Background. The traditional Chinese medicines Astragalus and Angelica are often combined to treat male infertility, but the specific therapeutic mechanism is not clear. Therefore, this study applies a network pharmacology approach to investigate the possible mechanism of action of the drug pair Astragalus-Angelica (PAA) in the treatment of male infertility. Methods. Relevant targets for PAA treatment of male infertility are obtained through databases. Protein-protein interactions (PPIs) are constructed through STRING database and screen core targets, and an enrichment analysis is conducted through the Metascape platform.
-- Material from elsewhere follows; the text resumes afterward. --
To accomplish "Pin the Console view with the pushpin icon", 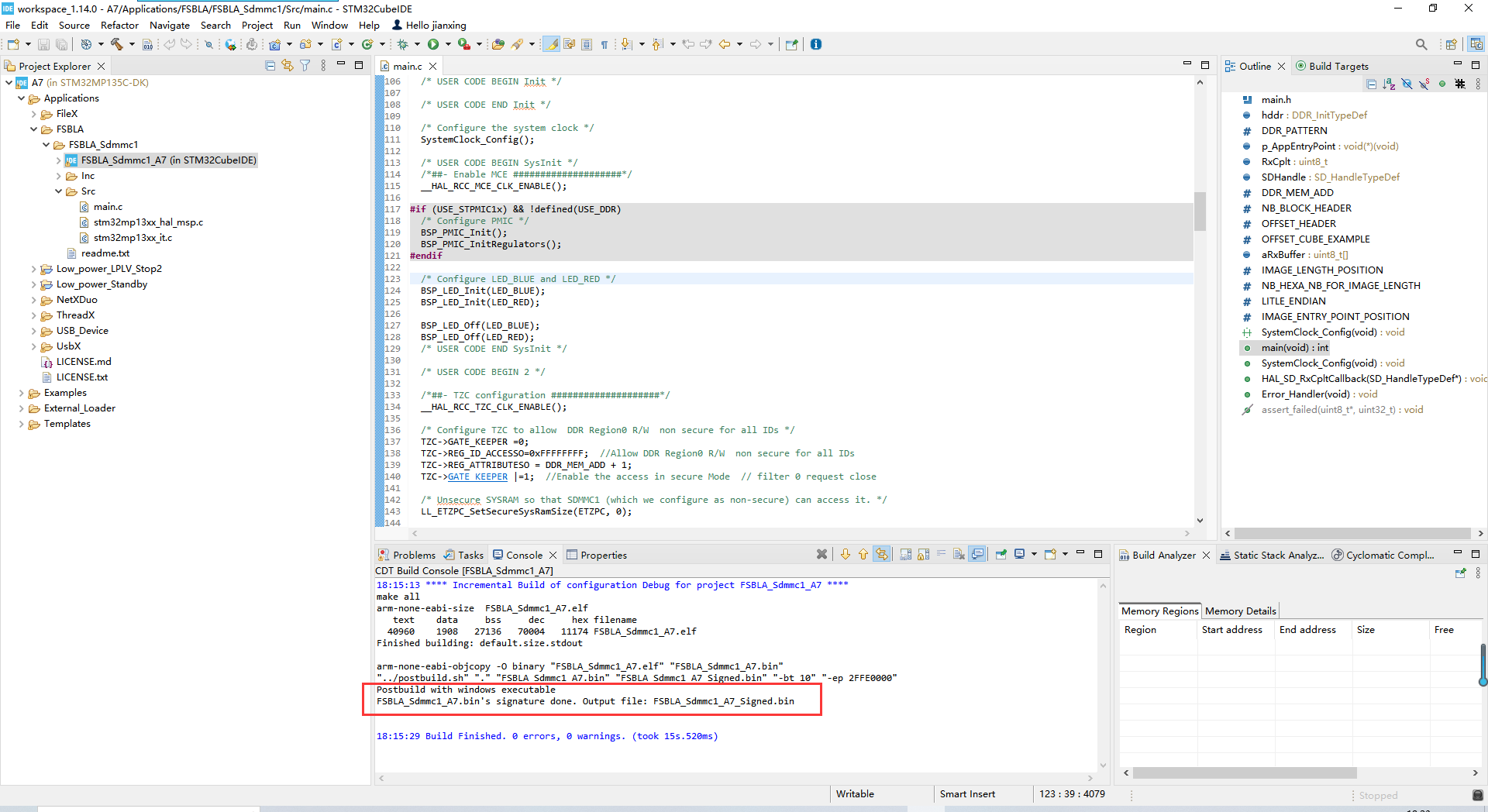I will click(1001, 555).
Finally, molecular docking experiments were carried out to evaluate the affinity between the target protein and the ligand of PAA. Results. The active ingredients of 112 PAA, 980 corresponding targets, and 374 effective targets of PAA for the treatment of male infertility were obtained, which are related to PI3K-Akt signaling pathway, HIF-1 signaling pathway, AGE-RAGE signaling pathway, IL-17 signaling pathway, and thyroid hormone signaling pathway. Conclusion. In this study, using a network pharmacology method, we preliminarily analyzed the effective components and action targets of the PAA. We also explored the possible mechanism of action of PAA in treating male infertility. They also lay a foundation for expanding the clinical application of PAA and provide new ideas and directions for further research on the mechanisms of action of the PAA and its components for male infertility treatment.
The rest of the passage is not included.